The judgment is so much influenced by the wishes, the affections, and the general theories of those by whom any political proposition is decided, that a contrariety of opinion on this great constitutional question ought to excite no surprise. It must be recollected that the conflict between the powers of the general and state governments was coeval with those governments. Even during the war, the preponderance of the states was obvious; and, in a very few years after peace, the struggle ended in the utter abasement of the general government. Many causes concurred to produce a constitution which was deemed more competent to the preservation of the union, but its adoption was opposed by great numbers; and in some of the large states especially, its enemies soon felt and manifested their superiority. The old line of division was still as strongly marked as ever. Many retained the opinion that liberty could be endangered only by encroachments upon the states; and that it was the great duty of patriotism to restrain the powers of the general government within the narrowest possible limits.
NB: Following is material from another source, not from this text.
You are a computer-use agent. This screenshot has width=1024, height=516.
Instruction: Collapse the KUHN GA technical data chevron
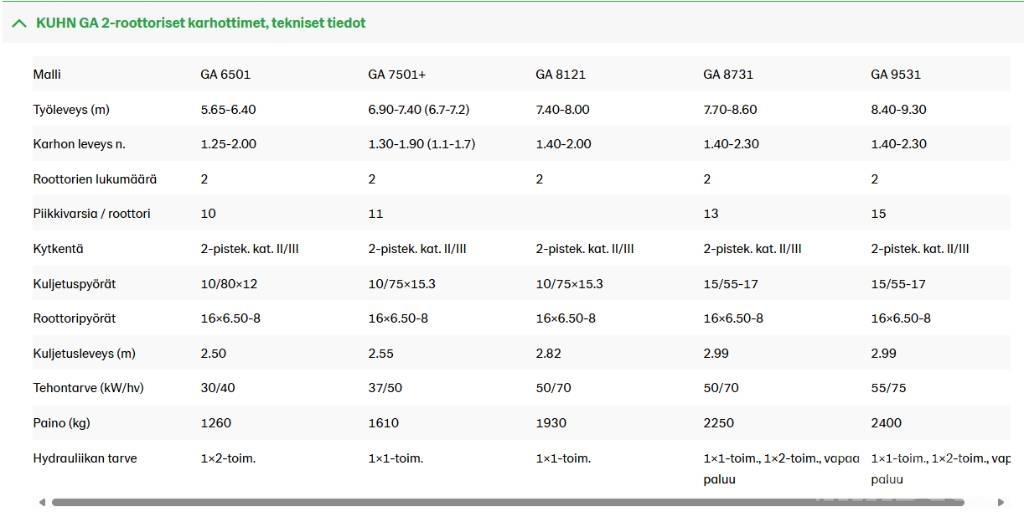19,24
In the other party, which was also respectable for its numbers, many were found who had watched the progress of American affairs, and who sincerely believed that the real danger which threatened the republic was to be looked for in the undue ascendency of the states. To them it appeared, that the substantial powers, and the extensive means of influence, which were retained by the local sovereignties, furnished them with weapons for aggression which were not easily to be resisted, and that it behoved all those who were anxious for the happiness of their country, to guard the equilibrium established in the constitution, by preserving unimpaired, all the legitimate powers of the union. These were more confirmed in their sentiments, by observing the temper already discovered in the legislatures of several states, respecting the proceedings of congress.

To this great and radical division of opinion, which would necessarily affect every question on the authority of the national legislature, other motives were added, which were believed to possess considerable influence on all measures connected with the finances.

As an inevitable effect of the state of society, the public debt had greatly accumulated in the middle and northern states, whose inhabitants had derived, from its rapid appreciation, a proportional augmentation of their wealth. This circumstance could not fail to contribute to the complacency with which the plans of the secretary were viewed by those who had felt their benefit, nor to the irritation with which they were contemplated by others who had parted with their claims on the nation. It is not impossible, that personal considerations also mingled themselves with those which were merely political.

With so many causes to bias the judgment, it would not have been wonderful if arguments less plausible than those advanced by either party had been deemed conclusive on its adversary; nor was it a matter of surprise that each should have denied to those which were urged in opposition, the weight to which they were certainly entitled. The liberal mind which can review them without prejudice, will charge neither the supporters nor the opponents of the bill with insincerity, nor with being knowingly actuated by motives which might not have been avowed.

This measure made a deep impression on many members of the legislature; and contributed, not inconsiderably, to the complete organization of those distinct and visible parties, which, in their long and dubious conflict for power, have since shaken the United States to their centre.

Among the last acts of the present congress, was an act to augment the military establishment of the United States.

War with the Indians.

The earnest endeavours of the President to give security to the north-western frontiers, by pacific arrangements, having been entirely unavailing, it became his duty to employ such other means as were placed in his hands, for the protection of the country. Confirmed by all his experience in the opinion that vigorous offensive operations alone could bring an Indian war to a happy conclusion, he had planned an expedition against the hostile tribes north-west of the Ohio, as soon as the impracticability of effecting a treaty with them had been ascertained.

General Harmar, a veteran of the revolution, who had received his appointment under the former government, was placed at the head of the federal troops. On the 30th of September, he marched from fort Washington with three hundred and twenty regulars. The whole army when joined by the militia of Pennsylvania and Kentucky amounted to fourteen hundred and fifty-three men. About the middle of October, Colonel Harden, who commanded the Kentucky militia, and who had been also a continental officer of considerable merit, was detached at the head of six hundred men, chiefly militia, to reconnoitre the ground, and to ascertain the intentions of the enemy. On his approach, the Indians set fire to their principal village, and fled with precipitation to the woods. As the object of the expedition would be only half accomplished, unless the savages could be brought to action and defeated, Colonel Harden was again detached at the head of two hundred and ten men, thirty of whom were regulars. About ten miles west of Chilicothe, where the main body of the army lay, he was attacked by a party of Indians. The Pennsylvanians, who composed his left column, had previously fallen in the rear; and the Kentuckians, disregarding the exertions of their colonel, and of a few other officers, fled on the first appearance of an enemy. The small corps of regulars commanded by Lieutenant Armstrong made a brave resistance. After twenty-three of them had fallen in the field, the surviving seven made their escape and rejoined the army.